At university where you are sometimes the only Aboriginal person in the class there can be real issues of cultural safety, particularly if the study is about Indigenous matters. I sometimes find it really draining witnessing non-Aboriginal people having their epiphanies, or moments of reflection about Aboriginal business or whiteness, is that something you’re conscious of?
It’s exhausting, and beyond that, in terms of an intellectual life, it’s really boring. I think of universities as a space that should exist to further our own intellectual life. As Indigenous Australians, I think our intellectual life is much bigger than the university. I like to think it is for all people, but especially for us. I didn’t come to university to learn about the Torres Strait Islands. I came to university to learn about white people, their legal systems and their political structures, because that knowledge is useful for me.
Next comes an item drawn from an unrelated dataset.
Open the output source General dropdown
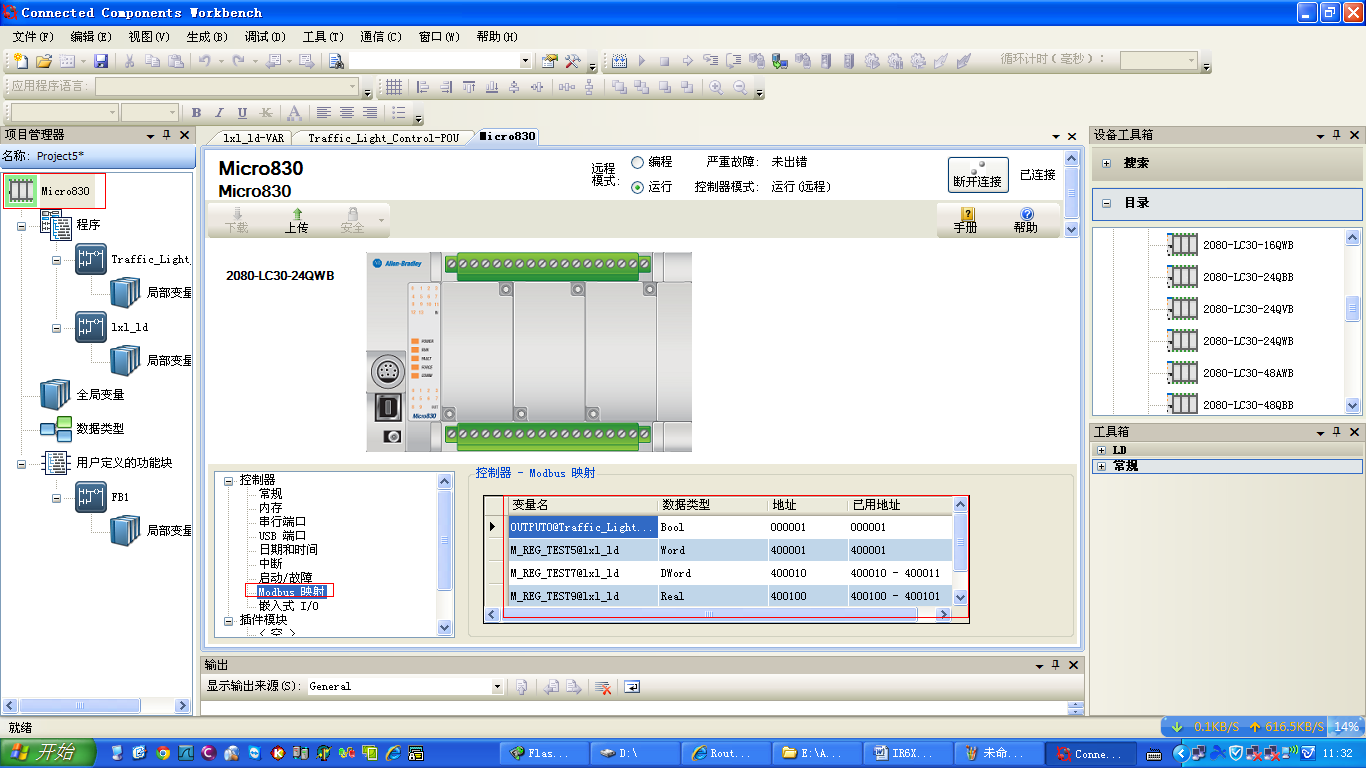 pyautogui.click(x=497, y=687)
If I wanted to know about being stuck on an island, I can go home and talk to my grandma, my cousins, my Elders. I think there is a tension now in the academy where there’s a real kind of fetishization for the embedding of Indigenous knowledges and I question, is that decolonizing? I think Indigenous knowledge exists outside of the institution, and if you want access to it then you have to go and spend a lot of time on country, with Elders and knowledge holders. While there may be parts that we draw upon within the university, which is always a gift, I think part of it is about how you are, how we have to operate across different knowledge systems. In white spaces there’s a fundamental lack of understanding of what that dynamic involves, so it’s coming up against those epistemological differences that makes those spaces not just hard, or what is described as culturally unsafe, but also not in the interest of progressing our knowledge about the world.
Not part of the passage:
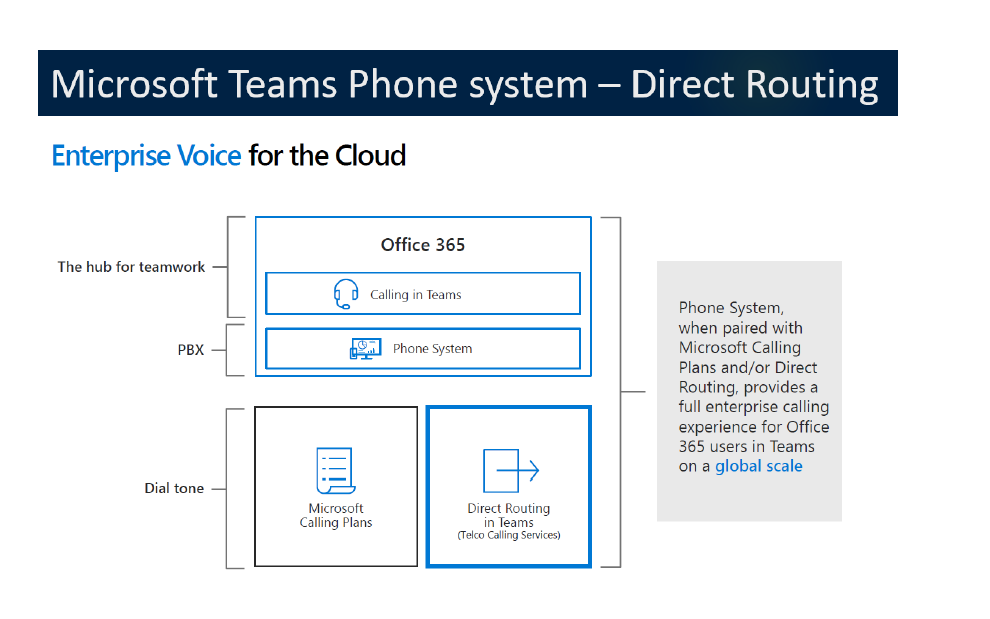
Task: Click the Direct Routing arrow icon
Action: (510, 470)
I think the other thing I still struggle with is the university rhetoric about valuing and centering Aboriginal voices and Aboriginal knowledges, but there’s still people standing at the gates, arbitrarily appointing who they will listen to, what they’ll listen to, and in what form that knowledge comes in. How do we meet the goals the academy set for us, but still maintain who we are?
I think it’s deeply difficult work to understand. In the west, to learn theories of knowledge or the history and philosophy of science is actually really difficult, especially if you don’t major in it. It doesn’t matter who we are, or what disciplines we’re sitting in at the university, if you’re a black fulla that has to step into white classrooms, you have to use that. What you’re dealing with in the academy and also with white academics, is not just that they’re not trained or educated in Aboriginal and Torres Strait Islander issues, because some are very well trained in that stuff, it’s that they’re also not trained in more philosophical and theoretical understandings of what our knowledge production involves. For example, there are epistemological foundations for how you understand astronomical knowledge, how you understand geography, how you understand the wild landscape, how you understand timescales, all Indigenous knowledges. Then there are also things that Aboriginal and Torres Strait Islander peoples know based on lived experience.
Our learning does not necessarily have to be in a traditional knowledge system to produce that knowledge.
The tension in my work has always been that I’m trained as a political theorist in the Western tradition, right? That’s what I do. I do it as a tourist right off the island and I do it in ways that don’t draw around traditional knowledge, but I still think that knowledge has a role to play. The difficulty is that I step into spaces with white academics who don’t understand the difference between those two things. Not just when they won’t accept your stories and it’s not just that they won’t accept what you’re trying to incorporate into your work, it’s because they don’t understand knowledge. It’s also that they will also ask you for those stories, or that knowledge when it’s not theirs to have. I don’t know how it is that we expect Aboriginal and Torres Strait Islander peoples to carry really high level advanced, sophisticated understandings when we don’t expect it of our white colleagues.
There are so many blacademics that I admire, including yourself, where I have been highly influenced by your work, and continue to get surprised to hear that you all experience a kind of imposter syndrome. What strategies have you put in place to combat or silence self-doubt, particularly given your unique position of being the first Indigenous tertiary qualified political scientist?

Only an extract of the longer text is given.